THE UNCERTAINTY OF GENERAL PURPOSE DIGITAL COMPUTERS

Cyber crime and serious consequences result from the unfettered power gifted to hackers and malware by general purpose computers. Rampant cyber crime and malware is debilitating. This threat and uncertainty limits progress. It is the unpleasant consequence of undetected digital trespass that is actually authorized by the shortcomings of general purpose computers 
Dangerous default privileges are granted that allow malware to interfere and spy, steal and cause deliberately targeted harm. It is the result of over exposed data in a dangerous digital framework where authority and boundaries overlap. When data is left naked as a shared binary image, malware takes easy advantage
Crafted cyber attacks enter through cracks in security to exploit time shared digital space. This harms the most vital machines of modern cyber society.

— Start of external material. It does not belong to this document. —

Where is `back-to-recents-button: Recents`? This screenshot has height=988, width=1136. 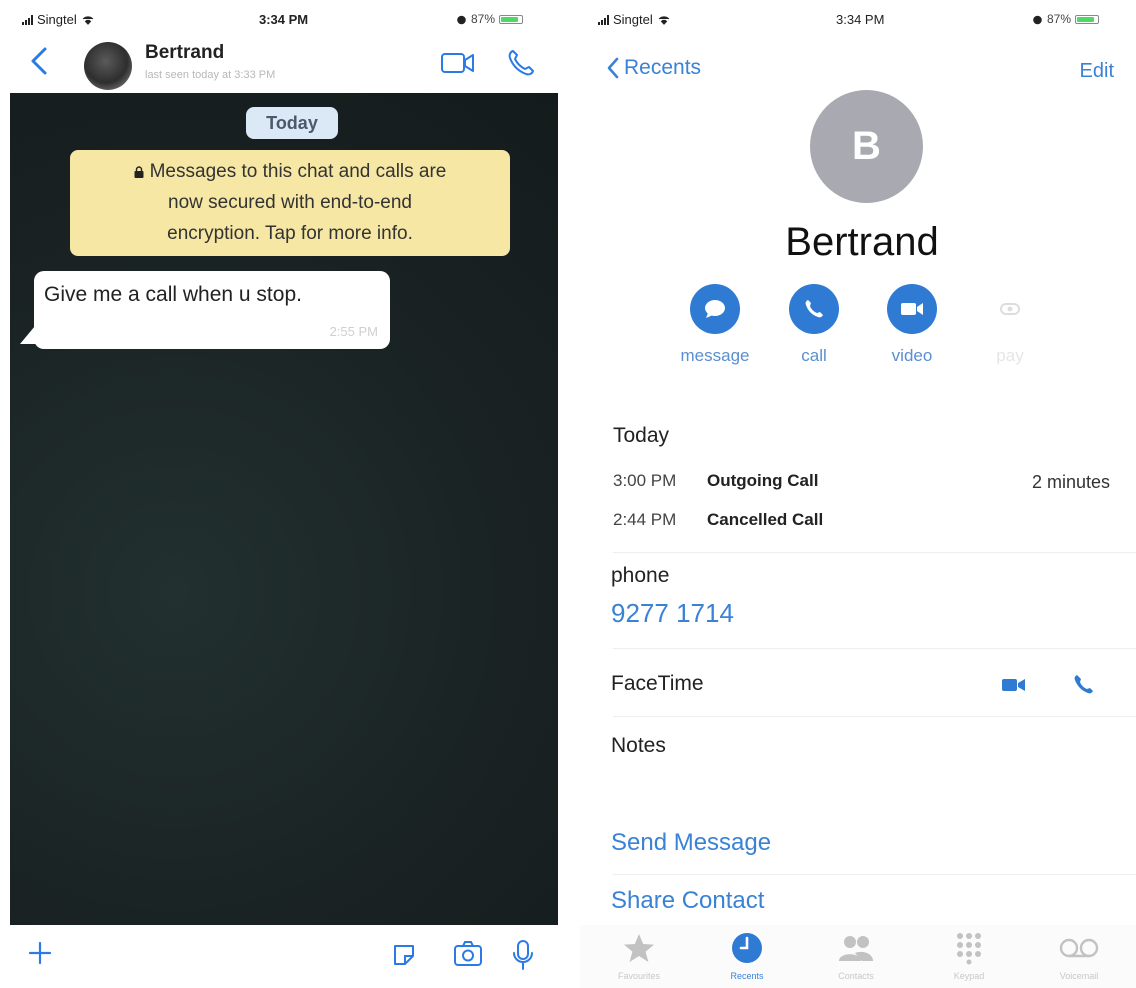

To solve the problem, computers should guarantee digital integrity by limiting digital authority based on need, following a POLA mantra
When the natural form of programs and data coincide with native functionality critical membranes separate private assets and innately protect each independent digital organs of activity. A typed computer guards these organs as natural, safely embedded objects in a body of software. This removes the voids and cracks of unnatural space that lead to undetected infection and ensuing criminal activity in general purpose computers 
A typed computer is the antithesis of a general purpose computer. It is technology hardened and easily programmed. It needs no operating system. It uses no privileged modes. It has no default power. It is a direct drive solution with private peer to peer communication. It shares namespace addressing across a network. It is reprogrammed in real time, on-the-fly, call by call, domain by domain. This solves the problem of deterministic memory-safety and enables click-safe usability. 
The individual citizens and the unattended control systems of cyber society could be automatically protected by typed computers but is there time and is there a will to change?